See also Preamble to the Rule at pp. 1018-19 (describing the importance of the parties having access to evidence directly related to the allegations, without that evidence being “screened out” by the investigator as irrelevant, so the parties know of the existence of such evidence and can argue about its relevance in response to the evidence review, and again to the decision-maker).

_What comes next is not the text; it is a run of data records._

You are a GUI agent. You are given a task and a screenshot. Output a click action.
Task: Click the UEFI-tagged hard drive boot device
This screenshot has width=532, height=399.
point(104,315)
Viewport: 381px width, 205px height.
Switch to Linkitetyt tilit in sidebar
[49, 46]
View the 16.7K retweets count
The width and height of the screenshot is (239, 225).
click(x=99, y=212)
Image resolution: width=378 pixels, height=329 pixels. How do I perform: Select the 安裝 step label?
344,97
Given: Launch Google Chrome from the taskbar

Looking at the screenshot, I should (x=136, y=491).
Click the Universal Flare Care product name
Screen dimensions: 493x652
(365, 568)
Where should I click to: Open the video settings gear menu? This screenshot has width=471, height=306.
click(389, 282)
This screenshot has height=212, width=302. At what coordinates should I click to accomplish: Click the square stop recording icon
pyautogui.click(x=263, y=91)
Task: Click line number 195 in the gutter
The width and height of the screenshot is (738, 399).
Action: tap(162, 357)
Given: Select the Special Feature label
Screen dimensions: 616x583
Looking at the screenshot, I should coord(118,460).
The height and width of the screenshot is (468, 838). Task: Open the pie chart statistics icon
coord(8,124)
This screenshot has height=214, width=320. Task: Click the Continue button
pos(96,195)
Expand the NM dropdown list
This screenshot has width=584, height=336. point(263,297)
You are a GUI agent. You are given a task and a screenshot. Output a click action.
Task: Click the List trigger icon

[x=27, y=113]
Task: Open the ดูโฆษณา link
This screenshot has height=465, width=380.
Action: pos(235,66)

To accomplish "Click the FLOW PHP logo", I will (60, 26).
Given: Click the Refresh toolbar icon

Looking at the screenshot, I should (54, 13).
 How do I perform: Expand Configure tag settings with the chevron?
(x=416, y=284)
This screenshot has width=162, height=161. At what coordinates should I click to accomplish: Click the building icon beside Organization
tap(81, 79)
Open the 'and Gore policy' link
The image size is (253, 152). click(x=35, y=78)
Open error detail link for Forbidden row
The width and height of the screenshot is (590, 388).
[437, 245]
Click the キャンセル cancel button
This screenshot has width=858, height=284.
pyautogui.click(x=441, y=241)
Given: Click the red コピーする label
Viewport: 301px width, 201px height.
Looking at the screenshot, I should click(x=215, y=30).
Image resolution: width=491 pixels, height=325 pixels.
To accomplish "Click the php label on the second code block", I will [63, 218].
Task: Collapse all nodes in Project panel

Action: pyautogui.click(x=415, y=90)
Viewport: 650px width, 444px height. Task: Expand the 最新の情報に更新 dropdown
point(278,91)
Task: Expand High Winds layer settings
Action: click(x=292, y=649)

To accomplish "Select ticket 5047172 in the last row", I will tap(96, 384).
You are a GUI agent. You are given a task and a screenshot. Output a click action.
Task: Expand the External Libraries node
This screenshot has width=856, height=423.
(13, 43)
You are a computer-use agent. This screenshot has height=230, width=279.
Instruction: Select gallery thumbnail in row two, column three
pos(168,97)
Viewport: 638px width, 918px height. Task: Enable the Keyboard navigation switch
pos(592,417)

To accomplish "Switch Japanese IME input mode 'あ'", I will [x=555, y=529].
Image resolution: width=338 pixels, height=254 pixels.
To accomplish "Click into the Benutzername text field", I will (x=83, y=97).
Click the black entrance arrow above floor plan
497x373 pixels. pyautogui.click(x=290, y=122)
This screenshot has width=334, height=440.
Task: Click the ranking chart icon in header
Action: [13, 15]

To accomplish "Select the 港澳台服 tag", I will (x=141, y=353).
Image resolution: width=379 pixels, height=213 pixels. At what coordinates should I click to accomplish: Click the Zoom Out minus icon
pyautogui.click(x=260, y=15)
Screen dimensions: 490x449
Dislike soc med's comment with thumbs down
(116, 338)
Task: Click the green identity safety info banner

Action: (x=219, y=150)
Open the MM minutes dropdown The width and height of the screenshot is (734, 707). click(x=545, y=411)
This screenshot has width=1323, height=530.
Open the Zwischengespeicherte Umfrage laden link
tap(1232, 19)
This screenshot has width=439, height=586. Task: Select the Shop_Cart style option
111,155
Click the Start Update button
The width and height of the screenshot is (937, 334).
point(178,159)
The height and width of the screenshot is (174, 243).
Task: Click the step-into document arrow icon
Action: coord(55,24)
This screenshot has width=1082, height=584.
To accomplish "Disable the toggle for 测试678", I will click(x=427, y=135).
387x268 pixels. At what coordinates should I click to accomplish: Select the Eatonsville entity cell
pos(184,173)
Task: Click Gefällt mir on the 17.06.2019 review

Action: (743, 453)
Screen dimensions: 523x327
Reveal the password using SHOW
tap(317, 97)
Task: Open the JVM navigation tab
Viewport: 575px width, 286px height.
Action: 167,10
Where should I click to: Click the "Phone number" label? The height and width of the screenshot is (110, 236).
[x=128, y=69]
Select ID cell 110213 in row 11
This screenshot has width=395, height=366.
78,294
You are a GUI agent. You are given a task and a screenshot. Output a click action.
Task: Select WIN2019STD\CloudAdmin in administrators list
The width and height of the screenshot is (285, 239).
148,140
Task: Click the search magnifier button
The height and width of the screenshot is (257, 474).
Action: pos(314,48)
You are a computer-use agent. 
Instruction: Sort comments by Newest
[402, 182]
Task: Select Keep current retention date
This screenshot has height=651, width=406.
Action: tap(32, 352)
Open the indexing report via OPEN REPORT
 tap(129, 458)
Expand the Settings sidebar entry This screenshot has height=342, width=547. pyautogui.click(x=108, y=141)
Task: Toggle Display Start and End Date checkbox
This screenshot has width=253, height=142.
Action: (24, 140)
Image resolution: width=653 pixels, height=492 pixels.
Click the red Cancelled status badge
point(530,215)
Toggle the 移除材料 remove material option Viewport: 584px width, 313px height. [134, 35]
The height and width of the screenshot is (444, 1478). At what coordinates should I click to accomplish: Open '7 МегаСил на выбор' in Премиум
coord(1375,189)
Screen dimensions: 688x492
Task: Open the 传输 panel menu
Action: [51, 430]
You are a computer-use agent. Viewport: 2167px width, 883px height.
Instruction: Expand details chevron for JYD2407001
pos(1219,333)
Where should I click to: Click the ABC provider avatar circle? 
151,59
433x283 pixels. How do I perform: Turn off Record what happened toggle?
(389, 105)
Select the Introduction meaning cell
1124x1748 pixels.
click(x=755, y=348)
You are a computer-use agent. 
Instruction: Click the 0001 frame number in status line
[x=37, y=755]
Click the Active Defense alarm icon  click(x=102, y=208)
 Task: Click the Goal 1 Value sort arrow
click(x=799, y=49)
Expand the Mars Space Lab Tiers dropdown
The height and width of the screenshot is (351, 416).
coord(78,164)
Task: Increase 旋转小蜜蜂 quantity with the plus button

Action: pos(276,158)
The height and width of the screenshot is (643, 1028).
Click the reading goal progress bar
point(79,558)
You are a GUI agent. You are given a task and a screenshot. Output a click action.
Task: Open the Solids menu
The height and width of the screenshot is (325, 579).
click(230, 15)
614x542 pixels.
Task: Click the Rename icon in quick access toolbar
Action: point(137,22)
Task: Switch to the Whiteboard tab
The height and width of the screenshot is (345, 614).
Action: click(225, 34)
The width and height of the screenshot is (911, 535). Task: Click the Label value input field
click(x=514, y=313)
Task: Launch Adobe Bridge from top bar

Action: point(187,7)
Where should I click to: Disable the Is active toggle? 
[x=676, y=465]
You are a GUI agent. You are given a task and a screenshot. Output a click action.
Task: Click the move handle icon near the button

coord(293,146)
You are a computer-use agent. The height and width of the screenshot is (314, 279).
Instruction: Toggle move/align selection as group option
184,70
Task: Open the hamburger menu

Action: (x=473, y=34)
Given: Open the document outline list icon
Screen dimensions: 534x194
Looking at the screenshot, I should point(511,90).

As to postsecondary institutions, which must hold a live hearing with opportunity for cross-examination pursuant to § 106.45(b)(6)(i), that provision also precludes the decision-maker from relying on the statements of any party or witness who does not “submit to cross-examination at the live hearing.” The new Title IX Rule does not make an exception for the recipient’s investigator; thus, if the investigator does not submit to cross-examination at the live hearing, statements of the investigator cannot be relied on by the decision-maker. However, the Rule does not require the investigative report to contain “statements” or for the investigator to offer their own statements, as defined in the Rule (that is, a person’s intent to make factual assertions; see Preamble at p. 1181). See also Preamble at p. 1031 (“The Department does not wish to prohibit the investigator from including recommended findings or conclusions in the investigative report. However, the decision-maker is under an independent obligation to objectively evaluate relevant evidence, and thus cannot simply defer to recommendations made by the investigator in the investigative report.”).